Segment Open
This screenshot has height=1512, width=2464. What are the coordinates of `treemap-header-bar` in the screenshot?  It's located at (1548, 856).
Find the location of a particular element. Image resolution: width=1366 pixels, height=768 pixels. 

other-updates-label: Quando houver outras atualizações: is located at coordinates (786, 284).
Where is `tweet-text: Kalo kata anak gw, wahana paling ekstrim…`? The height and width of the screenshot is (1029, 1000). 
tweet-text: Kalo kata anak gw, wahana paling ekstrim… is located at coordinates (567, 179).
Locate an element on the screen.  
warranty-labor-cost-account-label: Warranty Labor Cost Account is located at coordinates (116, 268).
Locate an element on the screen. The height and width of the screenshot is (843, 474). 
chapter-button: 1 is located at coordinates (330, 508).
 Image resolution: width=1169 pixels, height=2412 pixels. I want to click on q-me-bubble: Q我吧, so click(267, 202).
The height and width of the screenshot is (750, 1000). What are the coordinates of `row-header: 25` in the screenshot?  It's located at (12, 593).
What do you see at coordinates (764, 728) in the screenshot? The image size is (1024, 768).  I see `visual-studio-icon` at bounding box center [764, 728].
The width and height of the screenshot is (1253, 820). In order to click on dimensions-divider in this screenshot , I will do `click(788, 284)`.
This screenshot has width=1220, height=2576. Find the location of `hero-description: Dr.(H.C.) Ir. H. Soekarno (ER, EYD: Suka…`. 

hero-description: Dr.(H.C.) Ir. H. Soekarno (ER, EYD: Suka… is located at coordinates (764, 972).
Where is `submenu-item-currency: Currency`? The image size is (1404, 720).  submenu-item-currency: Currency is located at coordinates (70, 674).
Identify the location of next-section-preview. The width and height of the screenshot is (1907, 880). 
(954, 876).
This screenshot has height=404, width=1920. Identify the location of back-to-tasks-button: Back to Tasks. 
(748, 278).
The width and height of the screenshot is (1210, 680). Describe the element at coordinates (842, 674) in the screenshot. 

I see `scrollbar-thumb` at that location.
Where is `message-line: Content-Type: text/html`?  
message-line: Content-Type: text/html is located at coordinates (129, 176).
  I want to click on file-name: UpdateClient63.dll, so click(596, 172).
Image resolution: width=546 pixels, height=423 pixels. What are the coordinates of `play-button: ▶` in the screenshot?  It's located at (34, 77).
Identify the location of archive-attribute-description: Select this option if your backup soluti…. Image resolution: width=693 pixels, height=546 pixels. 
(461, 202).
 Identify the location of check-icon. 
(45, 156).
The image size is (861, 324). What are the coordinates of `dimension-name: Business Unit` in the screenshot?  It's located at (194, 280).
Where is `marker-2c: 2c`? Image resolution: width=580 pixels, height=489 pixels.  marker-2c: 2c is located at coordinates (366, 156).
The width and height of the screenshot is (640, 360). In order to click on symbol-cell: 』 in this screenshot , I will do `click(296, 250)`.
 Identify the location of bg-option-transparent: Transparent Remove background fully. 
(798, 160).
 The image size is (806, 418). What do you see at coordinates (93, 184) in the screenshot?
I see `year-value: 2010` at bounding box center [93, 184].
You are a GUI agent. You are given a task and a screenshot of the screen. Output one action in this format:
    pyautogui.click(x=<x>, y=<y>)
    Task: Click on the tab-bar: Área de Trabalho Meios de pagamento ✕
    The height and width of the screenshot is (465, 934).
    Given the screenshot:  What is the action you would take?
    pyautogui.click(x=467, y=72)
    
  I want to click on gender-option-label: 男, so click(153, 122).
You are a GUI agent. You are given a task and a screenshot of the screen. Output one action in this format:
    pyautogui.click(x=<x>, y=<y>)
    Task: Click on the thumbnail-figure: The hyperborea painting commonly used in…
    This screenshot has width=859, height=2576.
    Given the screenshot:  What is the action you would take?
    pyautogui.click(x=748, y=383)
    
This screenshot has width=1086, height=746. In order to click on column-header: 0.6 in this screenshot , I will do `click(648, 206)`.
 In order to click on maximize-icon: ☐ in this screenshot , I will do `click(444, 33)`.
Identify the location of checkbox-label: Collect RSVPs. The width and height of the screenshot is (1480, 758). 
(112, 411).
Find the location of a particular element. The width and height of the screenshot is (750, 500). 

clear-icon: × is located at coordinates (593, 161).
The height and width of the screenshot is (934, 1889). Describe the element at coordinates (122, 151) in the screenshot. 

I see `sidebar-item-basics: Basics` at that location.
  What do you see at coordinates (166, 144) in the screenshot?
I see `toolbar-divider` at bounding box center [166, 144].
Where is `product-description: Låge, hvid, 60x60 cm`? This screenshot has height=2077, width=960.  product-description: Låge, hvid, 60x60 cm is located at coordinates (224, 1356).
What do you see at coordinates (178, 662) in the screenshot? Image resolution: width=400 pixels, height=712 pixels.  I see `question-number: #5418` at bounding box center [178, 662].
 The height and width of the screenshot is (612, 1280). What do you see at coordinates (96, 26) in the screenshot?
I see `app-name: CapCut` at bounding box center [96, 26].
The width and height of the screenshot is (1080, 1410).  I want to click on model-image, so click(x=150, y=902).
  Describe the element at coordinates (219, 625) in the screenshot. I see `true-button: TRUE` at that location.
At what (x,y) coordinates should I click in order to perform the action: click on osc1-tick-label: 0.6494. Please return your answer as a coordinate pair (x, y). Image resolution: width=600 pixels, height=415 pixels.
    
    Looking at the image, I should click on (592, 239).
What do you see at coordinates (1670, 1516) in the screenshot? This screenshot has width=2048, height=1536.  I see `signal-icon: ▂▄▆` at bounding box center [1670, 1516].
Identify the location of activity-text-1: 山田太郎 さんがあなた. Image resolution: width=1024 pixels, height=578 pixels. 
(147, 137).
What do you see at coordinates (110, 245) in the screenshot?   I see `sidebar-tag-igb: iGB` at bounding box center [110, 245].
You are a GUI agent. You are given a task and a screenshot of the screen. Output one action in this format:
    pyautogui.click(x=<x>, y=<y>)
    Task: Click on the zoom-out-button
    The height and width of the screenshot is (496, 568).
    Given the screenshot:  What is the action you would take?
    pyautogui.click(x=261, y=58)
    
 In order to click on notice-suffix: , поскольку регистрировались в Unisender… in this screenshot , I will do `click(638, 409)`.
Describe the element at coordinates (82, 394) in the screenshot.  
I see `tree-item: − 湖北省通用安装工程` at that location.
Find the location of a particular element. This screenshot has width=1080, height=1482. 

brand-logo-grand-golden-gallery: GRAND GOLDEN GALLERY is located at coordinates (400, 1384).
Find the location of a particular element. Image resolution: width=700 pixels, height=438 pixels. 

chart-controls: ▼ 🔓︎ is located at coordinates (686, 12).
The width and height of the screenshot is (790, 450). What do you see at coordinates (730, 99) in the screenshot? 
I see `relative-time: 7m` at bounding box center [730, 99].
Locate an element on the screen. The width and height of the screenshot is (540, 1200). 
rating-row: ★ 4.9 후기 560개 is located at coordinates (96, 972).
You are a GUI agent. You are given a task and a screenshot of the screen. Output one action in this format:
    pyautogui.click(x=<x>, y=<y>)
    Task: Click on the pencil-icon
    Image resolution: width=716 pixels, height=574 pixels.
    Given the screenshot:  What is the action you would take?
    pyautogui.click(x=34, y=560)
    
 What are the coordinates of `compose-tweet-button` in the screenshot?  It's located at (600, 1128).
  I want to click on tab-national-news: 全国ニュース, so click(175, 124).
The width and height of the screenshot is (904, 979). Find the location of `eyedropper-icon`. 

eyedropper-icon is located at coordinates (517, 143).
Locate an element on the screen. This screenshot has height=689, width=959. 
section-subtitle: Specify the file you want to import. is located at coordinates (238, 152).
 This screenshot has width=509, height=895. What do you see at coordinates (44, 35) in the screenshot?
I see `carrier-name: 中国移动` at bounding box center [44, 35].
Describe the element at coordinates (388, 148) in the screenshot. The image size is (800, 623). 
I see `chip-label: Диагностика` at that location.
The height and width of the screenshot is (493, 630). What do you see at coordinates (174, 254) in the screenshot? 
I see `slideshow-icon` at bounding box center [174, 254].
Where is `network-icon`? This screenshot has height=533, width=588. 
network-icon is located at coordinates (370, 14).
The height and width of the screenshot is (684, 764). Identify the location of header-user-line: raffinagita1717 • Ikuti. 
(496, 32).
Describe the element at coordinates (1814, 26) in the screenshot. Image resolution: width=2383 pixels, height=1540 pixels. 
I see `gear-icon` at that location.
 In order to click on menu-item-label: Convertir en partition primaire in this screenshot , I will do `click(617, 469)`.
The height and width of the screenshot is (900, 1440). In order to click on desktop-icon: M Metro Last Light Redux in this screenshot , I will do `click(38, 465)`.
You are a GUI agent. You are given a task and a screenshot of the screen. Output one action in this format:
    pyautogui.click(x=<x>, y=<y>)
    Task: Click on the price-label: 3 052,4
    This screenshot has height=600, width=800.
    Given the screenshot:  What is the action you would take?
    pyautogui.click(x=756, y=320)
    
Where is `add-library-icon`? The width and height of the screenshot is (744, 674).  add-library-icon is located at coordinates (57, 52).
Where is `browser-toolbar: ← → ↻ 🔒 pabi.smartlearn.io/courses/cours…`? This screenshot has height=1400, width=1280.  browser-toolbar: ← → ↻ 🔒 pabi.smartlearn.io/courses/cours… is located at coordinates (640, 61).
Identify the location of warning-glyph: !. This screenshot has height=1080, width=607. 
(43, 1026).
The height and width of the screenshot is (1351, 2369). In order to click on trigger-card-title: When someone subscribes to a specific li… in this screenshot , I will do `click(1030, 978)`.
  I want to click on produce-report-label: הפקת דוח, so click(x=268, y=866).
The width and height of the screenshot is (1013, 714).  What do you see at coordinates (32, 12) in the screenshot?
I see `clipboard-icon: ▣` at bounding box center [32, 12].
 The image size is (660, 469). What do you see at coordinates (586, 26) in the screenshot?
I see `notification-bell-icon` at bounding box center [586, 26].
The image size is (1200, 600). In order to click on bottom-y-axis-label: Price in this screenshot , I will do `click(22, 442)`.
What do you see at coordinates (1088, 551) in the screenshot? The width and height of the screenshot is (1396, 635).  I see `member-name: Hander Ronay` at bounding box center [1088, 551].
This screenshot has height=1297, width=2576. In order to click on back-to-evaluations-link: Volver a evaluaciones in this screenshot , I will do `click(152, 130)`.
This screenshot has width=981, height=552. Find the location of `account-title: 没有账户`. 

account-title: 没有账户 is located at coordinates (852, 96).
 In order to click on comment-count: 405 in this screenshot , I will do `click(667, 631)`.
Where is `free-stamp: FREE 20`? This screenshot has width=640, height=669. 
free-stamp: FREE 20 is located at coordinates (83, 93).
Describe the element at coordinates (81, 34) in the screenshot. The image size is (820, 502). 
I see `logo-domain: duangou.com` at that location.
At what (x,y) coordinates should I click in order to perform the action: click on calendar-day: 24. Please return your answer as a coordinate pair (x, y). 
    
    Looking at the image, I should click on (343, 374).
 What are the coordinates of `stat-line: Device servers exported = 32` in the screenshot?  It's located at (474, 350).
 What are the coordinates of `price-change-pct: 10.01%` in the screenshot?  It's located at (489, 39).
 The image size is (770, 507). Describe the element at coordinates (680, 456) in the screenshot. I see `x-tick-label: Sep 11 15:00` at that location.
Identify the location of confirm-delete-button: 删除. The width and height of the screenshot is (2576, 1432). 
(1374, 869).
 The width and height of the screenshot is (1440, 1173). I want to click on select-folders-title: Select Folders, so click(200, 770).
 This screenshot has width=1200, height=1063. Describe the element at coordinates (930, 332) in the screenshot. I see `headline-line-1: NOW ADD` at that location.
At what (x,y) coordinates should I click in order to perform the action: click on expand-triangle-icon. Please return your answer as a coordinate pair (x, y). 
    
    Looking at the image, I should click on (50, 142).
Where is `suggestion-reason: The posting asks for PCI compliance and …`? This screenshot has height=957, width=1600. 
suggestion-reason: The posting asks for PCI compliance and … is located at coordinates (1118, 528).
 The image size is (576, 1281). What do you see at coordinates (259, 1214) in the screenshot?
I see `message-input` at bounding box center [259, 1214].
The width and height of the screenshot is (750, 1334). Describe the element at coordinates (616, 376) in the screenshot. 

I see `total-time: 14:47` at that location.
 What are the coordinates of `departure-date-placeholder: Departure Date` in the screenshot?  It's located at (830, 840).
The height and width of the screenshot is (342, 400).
Segment Closed
● **PROBLEM TO WORK ON**
Render the records starting with the line that contains "The width and height of the screenshot is (790, 450)." and going on through the line that contains "eyedropper-icon is located" as a JSON list of strings, one string per line, leaving out blank lines.

● **RESPONSE AREA**
[
  "The width and height of the screenshot is (790, 450). What do you see at coordinates (730, 99) in the screenshot? ",
  "I see `relative-time: 7m` at bounding box center [730, 99].",
  "Locate an element on the screen. The width and height of the screenshot is (540, 1200). ",
  "rating-row: ★ 4.9 후기 560개 is located at coordinates (96, 972).",
  "You are a GUI agent. You are given a task and a screenshot of the screen. Output one action in this format:",
  "    pyautogui.click(x=<x>, y=<y>)",
  "    Task: Click on the pencil-icon",
  "    Image resolution: width=716 pixels, height=574 pixels.",
  "    Given the screenshot:  What is the action you would take?",
  "    pyautogui.click(x=34, y=560)",
  " What are the coordinates of `compose-tweet-button` in the screenshot?  It's located at (600, 1128).",
  "  I want to click on tab-national-news: 全国ニュース, so click(175, 124).",
  "The width and height of the screenshot is (904, 979). Find the location of `eyedropper-icon`. ",
  "eyedropper-icon is located at coordinates (517, 143)."
]